Like other axons in the central nervous system (CNS), axons of the optic nerve have limited regenerative capacity due to the complex and inhibitory nature of their environment. Furthermore, axons in the optic nerve are highly specialized and need to regenerate in a precise manner, needing to reach out to both ipsilateral and contralateral eyes to restore vision, ultimately creating significant obstacles to achieving successful regeneration and functional recovery following damage. This stands in contrast to the axons of the peripheral nervous system (PNS), which are capable of successful regrowth after injury due to their more conducive environment.

Retinal ganglion cells (RGCs), found in the nerve fiber layer of the retina, form the axons of the optic nerve. They receive visual information from photoreceptors in the retina, form the optic nerve, decussate at the optic chiasm, and are the sole group of neurons responsible for conveying information to visual regions of the brain such as the lateral geniculate nucleus and superior colliculus (Figure 1) [1]. After optic nerve injury, RGCs may undergo axon loss and/or cell death, resulting in the irreversible loss of vision [2]. The rate and extent of RGC death varies depending on the type of injury as well as the distance from the eye [3]. To model optic neuropathy and glaucomatous injury, researchers utilize optic nerve crush (ONC) on experimental models. Only two weeks after ONC, the RGC population is significantly reduced, yet several resilient RGCs remain capable of regenerating axons [2]. It is worth emphasizing that there exist many different subtypes of RGCs, several of which have fundamentally distinct responses to injury and may play different roles in regeneration [3]. Overexpression of the transcription factor Sox11, for instance, induces death in alpha retinal ganglion cells (a-RGCs) but increases survival of intrinsically photosensitive retinal ganglion cells (ipRGCs) [3]. Nonetheless, the outcomes of ONC followed by axon regeneration help us to understand potential treatments that can be used to promote axon regrowth in the context of glaucoma and other neuropathies.

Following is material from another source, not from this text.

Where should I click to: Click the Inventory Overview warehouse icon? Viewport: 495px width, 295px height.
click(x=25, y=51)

For example, in primary open-angle glaucoma, RGCs typically lose axons, and residual RGC cell bodies survive for an extended time prior to any significant remodeling [4,5].

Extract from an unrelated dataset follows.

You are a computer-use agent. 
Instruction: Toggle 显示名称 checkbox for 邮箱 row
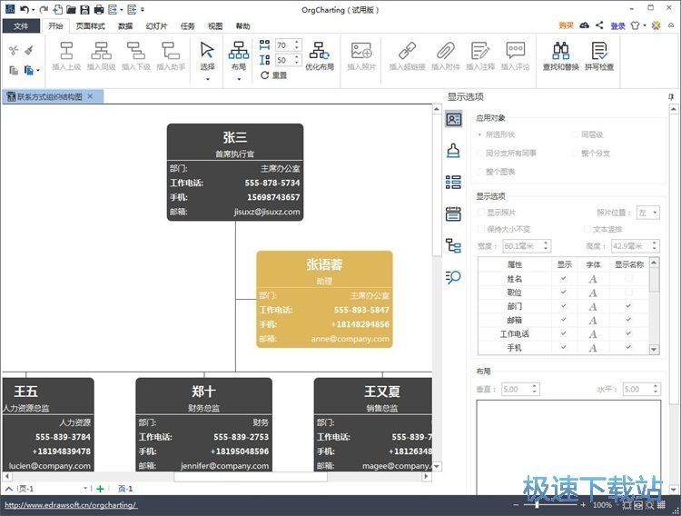click(x=627, y=320)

Understanding the inhibitory factors in the CNS environment is critical for developing strategies and treatments that promote axon regeneration. Under normal conditions, axon growth always accompanies the formation of a structure known as a growth cone (Figure 2a) [6]. However, following injury or damage to the CNS, microtubules, astrocytes, and other glial cells respond by forming scar tissue called a glial scar that forms both a physical and chemical barrier that inhibits axon growth (Figure 2b) [7]. Within the glial scar, reactive astrocytes produce and release chondroitin sulfate proteoglycans that restrict axon regeneration by interfering with the growth cone's ability to extend and navigate [7]. Furthermore, the extracellular matrix within the CNS, which influences cellular actions such as adhesion, migration, and signaling, possesses complex and inhibitory properties. Elevated calcium levels are also known to play a role in triggering signaling cascades spanning from axons to their cell bodies, ultimately resulting in long-lasting changes in affected neurons [8]. Another crucial aspect of the regenerative process involves the expansion of membranes through lipid insertion, and thus, comprehending the lipid profiles associated with regenerating axons may contribute to our understanding of the mechanisms driving axon growth [9].

Researchers are exploring various approaches, such as modifying the inhibitory environment through gene therapy, enhancing growth factors, and utilizing cell-based therapy techniques, to overcome the challenges of optic nerve axon regeneration (see Table 1) and improve the potential for successful regeneration and visual function.

Optic neuropathies, a term used to describe conditions in which the optic nerve is damaged, encompass diseases such as glaucoma, ischemic optic neuropathy, and optic neuritis. Although no therapies currently exist to cure these conditions, current clinical treatment options help to slow their progression.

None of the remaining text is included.